TEXT PROVIDED.
--- Start ---
Labradoodle & Goldendoodle Forum
We live one mile from a train yard and for many years have been used to the sound of trains going through, hearing the whistle muffled by the walls of our house and on occasion hearing them back up to a new string of cars to lock onto...a thunderous noise if you are outside.
A couple times after dark it has startled Meg just at potty time, so we vary it a bit and try to miss that going on. Two nights ago they backed up to pick up cars and it was much noisier than normal and last night each time I took her out she headed right back to the gate to go in. I put her in the middle of the yard, yard light on, I always with her, my husband joined us and nothing doing, right back to the gate waiting to be taken in. We brought her in and she could not relax, stared at the door, wouldn't join me on the couch (said I would never do that but she loves a good cuddle) and wouldn't lay on the floor even if I got on the floor with her, got up and paced and then watched the door again. We finally put her in the crate where she laid down and relaxed. She is all right overnight for potty habits but that really stretched it. Of a morning it is always dark when I take her out the first time, still dark again this morning, done her business but headed right back to the gate to go in.
--- End ---
COLLECTED MATERIAL.
--- Start ---
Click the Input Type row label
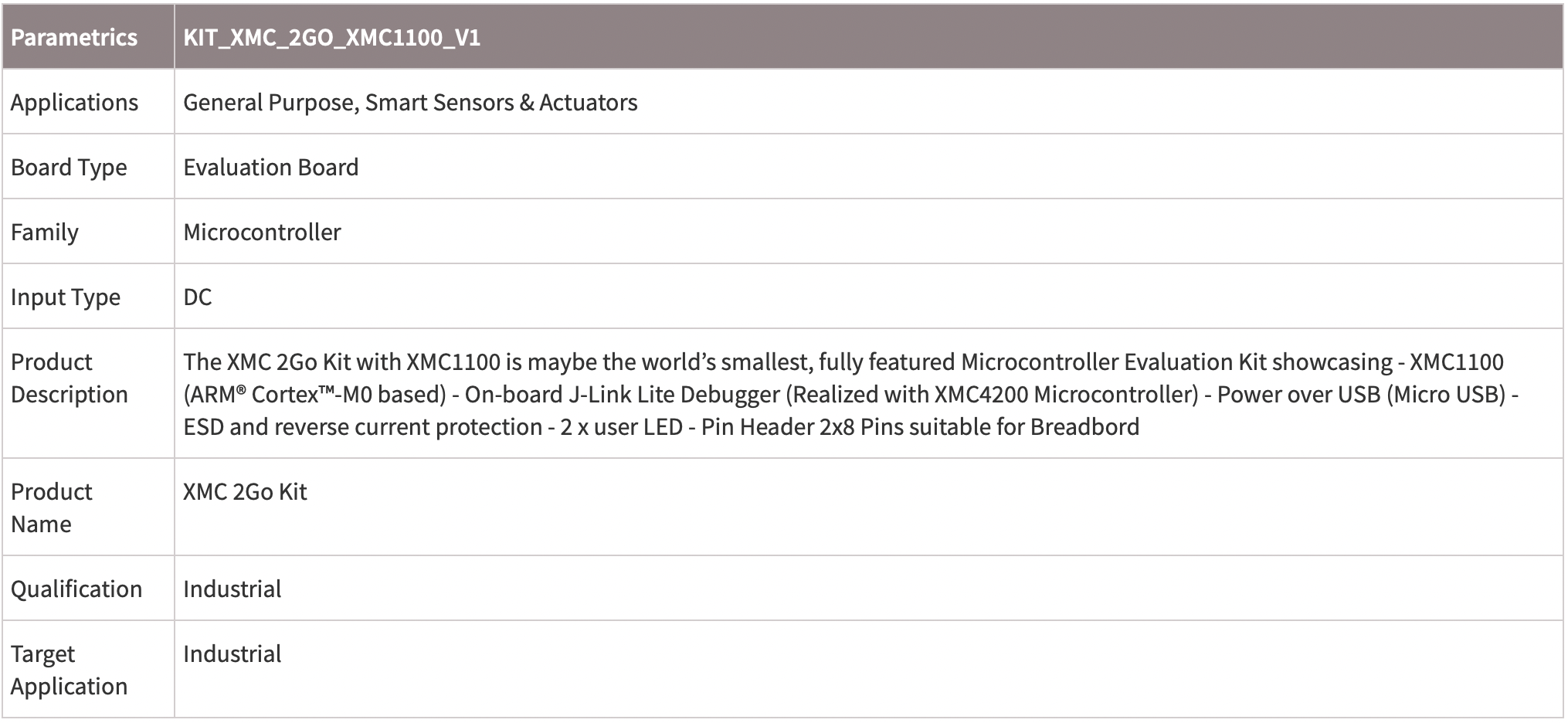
--- End ---
YOUR TASK. In the forum post about the dog and the trains, rewrite the passage starting with "Labradoodle & Goldendoodle" and going on through "you are outside.", changing "train yard" to "rail depot".

FINAL RESULT.
Labradoodle & Goldendoodle Forum
We live one mile from a rail depot and for many years have been used to the sound of trains going through, hearing the whistle muffled by the walls of our house and on occasion hearing them back up to a new string of cars to lock onto...a thunderous noise if you are outside.